- Action item: The task calls for the line containing "Task: Create a new schema via toolbar icon" and all later lines, through the end of the entries below, to be set down exactly and without pictures.

+--

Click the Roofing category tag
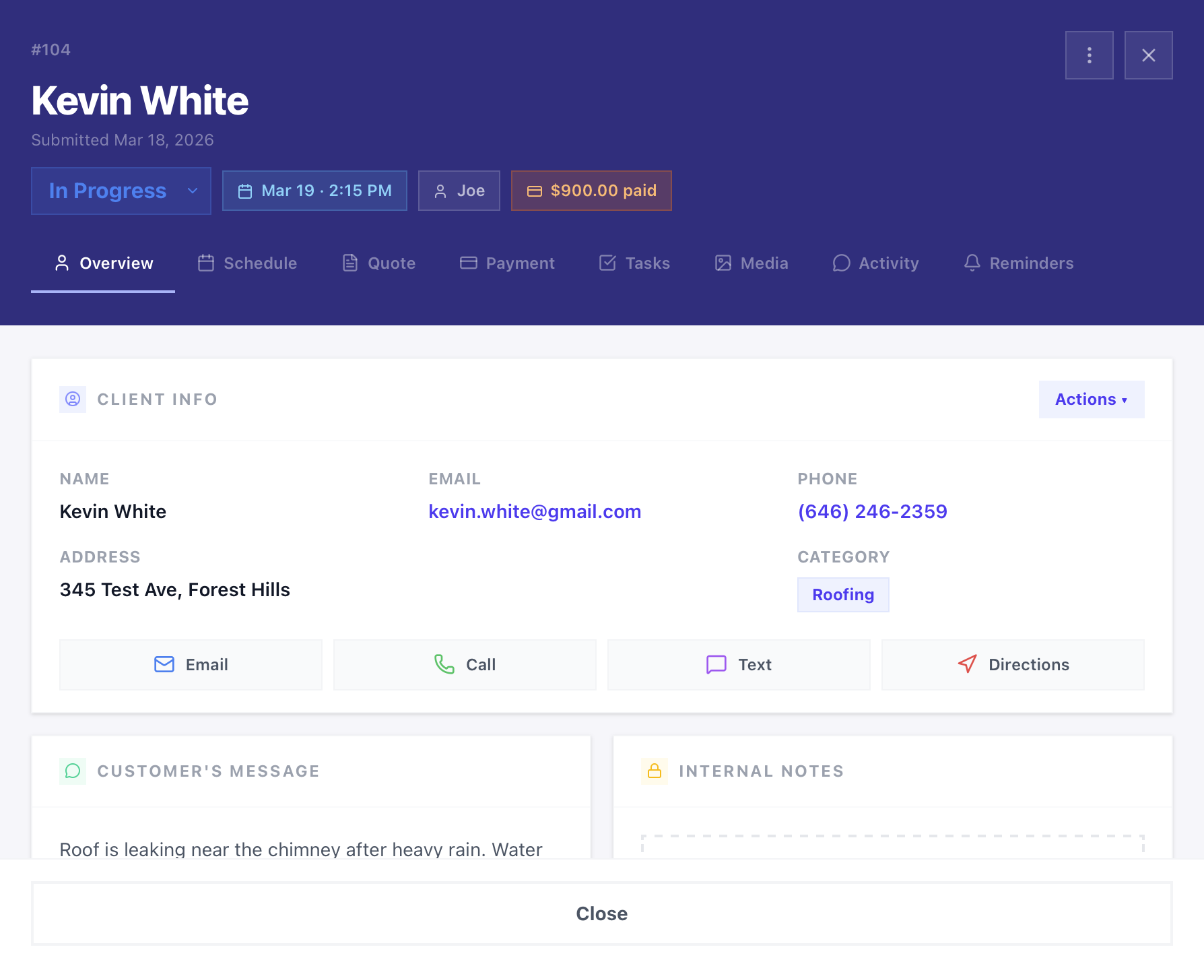Screen dimensions: 1204x966 coord(843,595)
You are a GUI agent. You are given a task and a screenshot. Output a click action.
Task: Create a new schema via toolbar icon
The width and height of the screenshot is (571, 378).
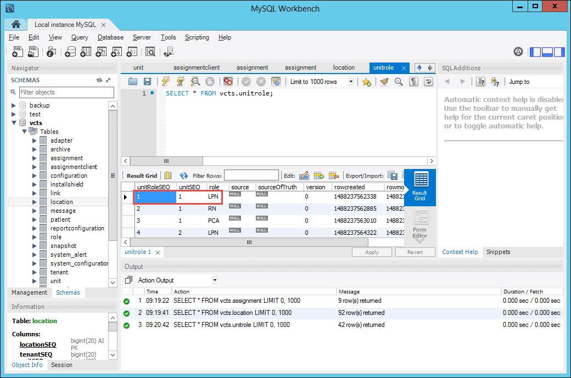[70, 52]
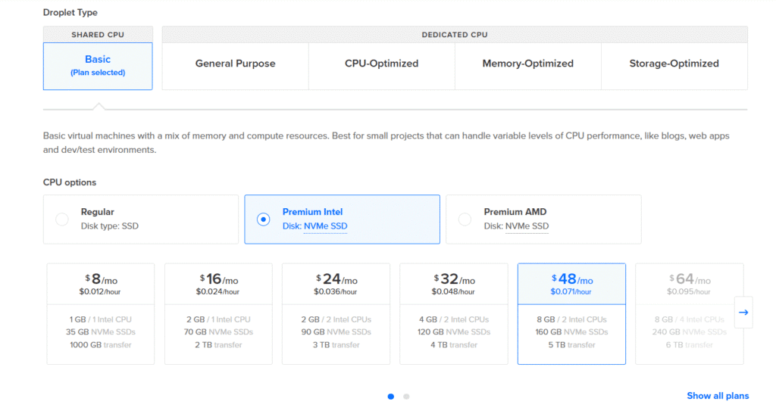
Task: Open the General Purpose droplet tab
Action: tap(235, 64)
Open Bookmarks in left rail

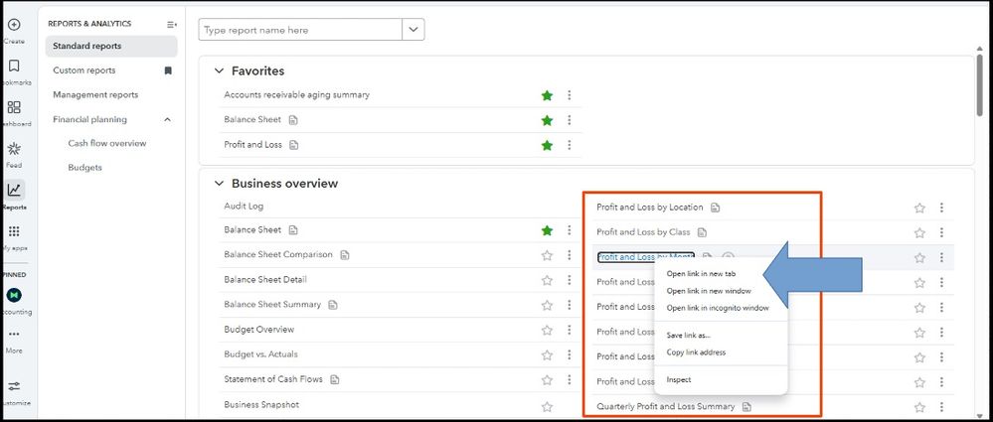(14, 67)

+--

- The answer:
Task: Create a new schema via toolbar icon
The width and height of the screenshot is (571, 378).
[70, 52]
Task: Open the General Purpose droplet tab
Action: tap(235, 64)
Open Bookmarks in left rail

(14, 67)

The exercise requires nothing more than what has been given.